Tuesday, June 17, 2014

Ready. Set. Aim.

"This will be one of those experiences true friends will rise and fake ones fall"

9 days from picking up our boy and THIS is the message I see in my inbox this morning from someone I thought was a friend...


"I understand that you are trying to follow God's plan for your family, but I don't feel like it is my responsibility to financially support your family's hope of adoption because you didn't have the funds. It was honestly one thing to me to be raising the hosting funds, but then the requests for gift cards for groceries and entertainment felt a bit over the line to me"

(Her response was completely out of the blue, as I had sent her a message just checking in to see how she was doing.)

Ready. Set. Aim. The enemy's darts are flying. I should have expected it. Satan is NOT happy. And is trying to bring me down fast.

And I did shed some tears. It hurt. Really hurt.

For someone to sum up this whole journey as a means to beg for money, shattered my heart into.

Maybe you have felt that way by my posts lately? If so, I am sorry. I promise you we are doing our part to get our boy home!

But I also know the beauty in the body of Christ. Because I have seen it and have been so very blessed to be apart of it.

I have used my finances and talents to help bring children HOME to their forever families and there are no words to describe how it feels to see them, hug and play with them and know that God use ME to be apart of that story. 

I have never once felt my  adoptive friends were begging for my money. But rather God was begging me not to miss the BLESSING in being apart of their story.

The reality is adoption is expensive. And we can't do it alone.- Even though I have thought of selling a kidney to pay for it ;)

But it goes so far beyond finances. We need YOU. We need your prayers, encouragement, support.

Because we want V to know that it wasn't just our family that showed up at the gates of hell 'and fought for him to have a home and a family...

It was the LOVE of an entire of body of Christ.

Amen?



Thursday, June 12, 2014

Smith Family- Party of SEVEN!


Most of you know we are hosting a 15 year old boy from the Ukraine  this summer. And so many of you linked arms with us to help us get him here and words can not express how truly grateful we are for you!

In just TWO weeks. I will see my precious boy face to face. I will get to hug him. Laugh with him. Teach him new things. Get to know him.

In just two weeks, my boy will travel across the world to be apart of our byfamily for the summer. Its an honor that I can't quite put into words.

Its been an amazing journey this far. And I know the best is yet to come!
)

The events that have taken place the last few months to get us here so that he could be apart of our family THIS summer leave me speechless. Only God could have orchestrated THAT.
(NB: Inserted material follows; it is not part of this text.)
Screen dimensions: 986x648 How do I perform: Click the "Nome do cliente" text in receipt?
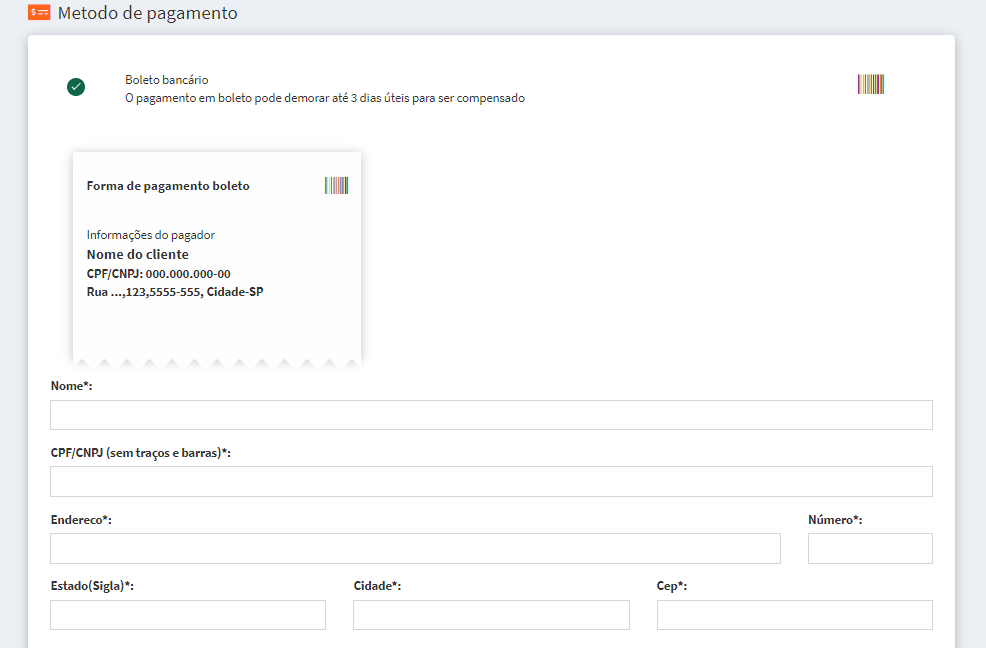[x=137, y=255]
We were led to V THIS summer...Only God.

We bought a house THIS summer. (After waiting for 13 years)... Only God.

We found out the day we closed on our house that V was available for adoption... Only God.)
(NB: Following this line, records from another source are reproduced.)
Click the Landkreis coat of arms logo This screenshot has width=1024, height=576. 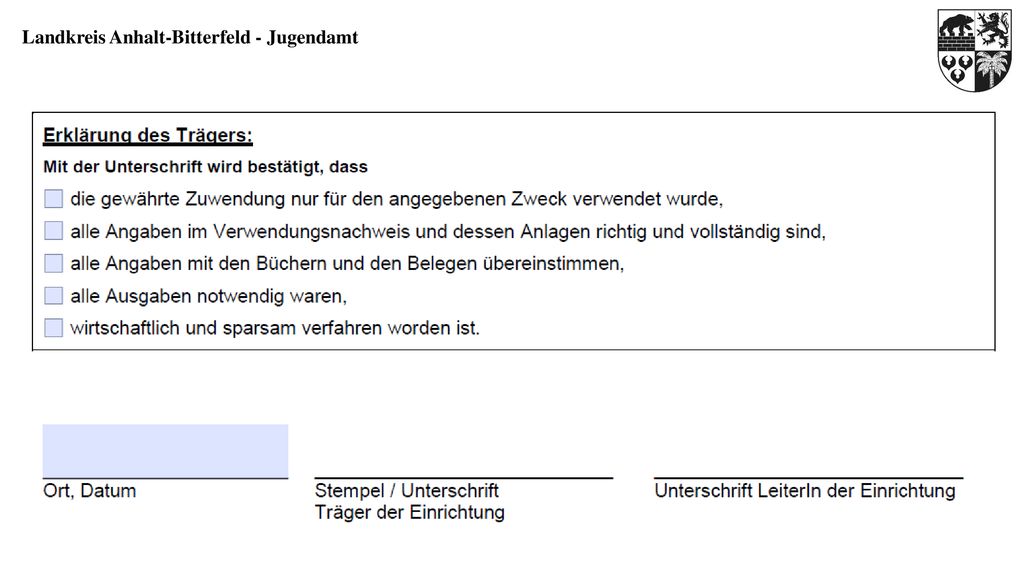[x=974, y=50]
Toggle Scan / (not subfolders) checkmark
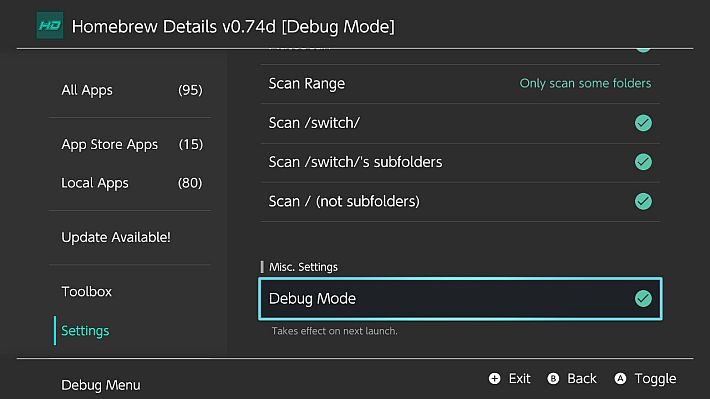Screen dimensions: 710x399 (x=643, y=201)
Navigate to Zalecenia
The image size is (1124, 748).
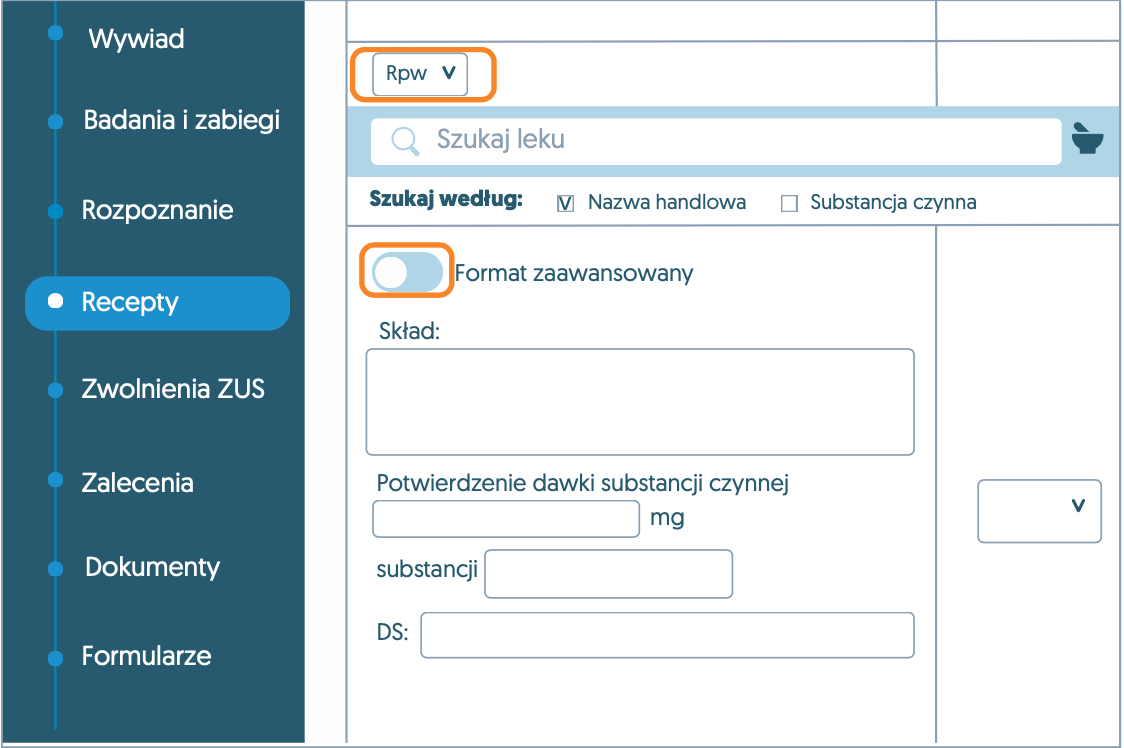point(137,482)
Seriously. God is AMAZING. Trust Him friends. He is so very faithful.

When we signed up to host " V" we found out that his birthday is the end of August which means he will " age" out of the system. Which means that this summer was his LAST chance to family

And God picked us. I am still trying to figure out why. ;) I like to think it's because He knew we were crazy enough to say Yes! Its surely not because we have it all together. Not hardly.

But this precious boy needs a home. A family. A place to belong. A place to become who he was created to be.

And so we said YES not just to hosting him for the summer...

We are saying YES to our boy FOREVER!!! :-D

Yep. The water is DEEP out here y'all. But I can see Jesus and He just keeps on whispering to keep our eyes on Him and to keep on walking.  So here we go!! :-D


Now y'all know I hate asking for money. Seriously I would rather have my teeth pulled than start another fundraiser.
But because V will age out the end of August we have to start our home study NOW to put him on "hold". So time is not our friend right now : /

So we really do need the support of our family and friends right now more than ever!!

Here is the breakdown of our fees needed ASAP!

Home study: $1400
Agency Contract Fees $4950

It seems like a big HUGE mountain. And I am trying my best not to get discouraged because I know my God is FAITHFUL!

God loves V more than I ever could and wants nothing more than to place him in a forever family. Believing that today!

And we need our friends and family to PLEASE  share our journey, support us pray for us and link arms with us in this time more than ever!!